> **Consigna**:
Responda a estas preguntas sobre el fragmento acerca de Ortega:
(a) ¿En qué ciudad estaba la ciudadela del neokantismo donde aprendía el grupo de jóvenes entre 1907 y 1911?
(b) ¿Cuál de los condiscípulos de Ortega le llevaba un año?
(c) ¿Qué atisbos aparecerían en el joven Ortega, según el texto?

En un prólogo que hizo mi padre hacia 1930 para sus lectores alemanes -y que no llegó a publicar en vida- haría constar: "El grupo de jóvenes que entre 1907 y 1911 aprendía en la ciudadela del neokantismo -Marburgo, a orillas del Lhan-, al llegar a los 26 años, fecha que suele ser decisiva en la carrera vital del pensador, no éramos ya neokantianos". Ortega los había cumplido en 1909 y sus más notorios condiscípulos, Nicolai Hartmann, que le llevaba un año, y Heinz Heimsoeth, que tenía su misma edad. Para mi padre, sensible a lo decisivo que es para cada cual la altura de su vida, esa fecha -entendida, claro está, con alguna holgura- es el momento en que el hombre parte a su personal destino y "comienza a no ser meramente receptivo en los grandes asuntos, sino que empieza a actuar su espontaneidad. "No se trata", aclara, "de que a esa edad se le ocurran a uno ciertas ideas, sino más bien que descubrimos de pronto en nosotros, instalada ya y sin que sepamos de dónde ha venido, cierta decisión o voluntad de que la verdad posee determinado sentido y consiste en ciertas cosas...", aunque fueran entonces sólo sentidas o presentidas. En el joven Ortega serían los atisbos de la vida como realidad radical y de la razón vital, que constituirían la originalidad de su filosofía.Hasta esa edad, mi padre, como todos los jóvenes, aprendía y asimilaba las noticias que le daban sus maestros, la lectura de los libros y el eficaz estímulo, sobre todo para un español, de la conversación que favorece el intercambio de puntos de vista. De este modo, el espíritu del tiempo, las ideas de la época estaban en él, eran en cierto modo suyas..., hasta esa edad en que le van brotando las nuevas convicciones de su pensamiento, primero como certezas que luego se demostrarán con el marchamo de las evidencias.

> **Datos guardados**:
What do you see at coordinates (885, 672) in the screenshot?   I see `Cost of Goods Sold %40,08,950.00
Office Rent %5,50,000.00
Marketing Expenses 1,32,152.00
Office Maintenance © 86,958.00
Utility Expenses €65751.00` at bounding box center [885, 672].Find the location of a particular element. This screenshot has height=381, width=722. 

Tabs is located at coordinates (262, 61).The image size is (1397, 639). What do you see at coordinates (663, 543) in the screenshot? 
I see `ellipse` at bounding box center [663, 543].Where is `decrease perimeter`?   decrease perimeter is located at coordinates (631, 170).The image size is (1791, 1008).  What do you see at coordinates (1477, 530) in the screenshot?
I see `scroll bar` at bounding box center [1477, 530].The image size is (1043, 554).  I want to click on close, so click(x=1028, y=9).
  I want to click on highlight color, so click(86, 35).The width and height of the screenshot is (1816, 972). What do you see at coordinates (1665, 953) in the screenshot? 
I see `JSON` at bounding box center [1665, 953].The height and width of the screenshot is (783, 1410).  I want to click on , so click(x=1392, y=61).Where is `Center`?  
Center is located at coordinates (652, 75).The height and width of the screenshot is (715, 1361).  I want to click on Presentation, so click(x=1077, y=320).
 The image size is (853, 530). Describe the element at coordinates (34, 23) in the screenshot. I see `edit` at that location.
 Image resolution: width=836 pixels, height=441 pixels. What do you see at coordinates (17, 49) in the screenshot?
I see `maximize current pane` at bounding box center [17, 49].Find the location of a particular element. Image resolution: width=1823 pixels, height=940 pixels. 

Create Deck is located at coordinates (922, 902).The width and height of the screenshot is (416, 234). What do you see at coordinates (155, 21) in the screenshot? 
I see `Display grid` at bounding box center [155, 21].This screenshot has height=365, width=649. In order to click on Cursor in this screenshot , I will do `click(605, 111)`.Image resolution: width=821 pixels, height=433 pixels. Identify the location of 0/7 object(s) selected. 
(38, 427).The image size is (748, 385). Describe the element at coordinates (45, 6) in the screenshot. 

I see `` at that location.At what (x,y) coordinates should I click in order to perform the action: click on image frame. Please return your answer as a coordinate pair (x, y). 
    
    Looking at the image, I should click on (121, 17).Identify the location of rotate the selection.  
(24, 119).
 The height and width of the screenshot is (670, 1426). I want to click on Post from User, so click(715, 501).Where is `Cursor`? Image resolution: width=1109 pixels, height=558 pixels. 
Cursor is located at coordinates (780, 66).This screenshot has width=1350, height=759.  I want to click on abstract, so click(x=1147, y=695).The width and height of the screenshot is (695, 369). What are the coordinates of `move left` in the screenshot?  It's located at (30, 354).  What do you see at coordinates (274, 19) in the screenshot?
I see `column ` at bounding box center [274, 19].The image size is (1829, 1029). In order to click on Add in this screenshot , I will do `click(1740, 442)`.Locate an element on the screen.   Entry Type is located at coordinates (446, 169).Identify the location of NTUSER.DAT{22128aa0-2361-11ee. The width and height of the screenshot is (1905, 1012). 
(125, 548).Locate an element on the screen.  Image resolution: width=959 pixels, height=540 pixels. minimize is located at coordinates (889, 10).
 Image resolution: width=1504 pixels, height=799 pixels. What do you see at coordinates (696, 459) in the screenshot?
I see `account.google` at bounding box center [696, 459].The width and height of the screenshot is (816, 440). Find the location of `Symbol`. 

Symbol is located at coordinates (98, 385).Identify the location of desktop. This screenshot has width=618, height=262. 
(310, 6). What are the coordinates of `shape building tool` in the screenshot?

> **Solución**:
(a) La ciudadela del neokantismo estaba en Marburgo, a orillas del Lhan.
(b) Nicolai Hartmann le llevaba un año a Ortega.
(c) En el joven Ortega aparecerían los atisbos de la vida como realidad radical y de la razón vital.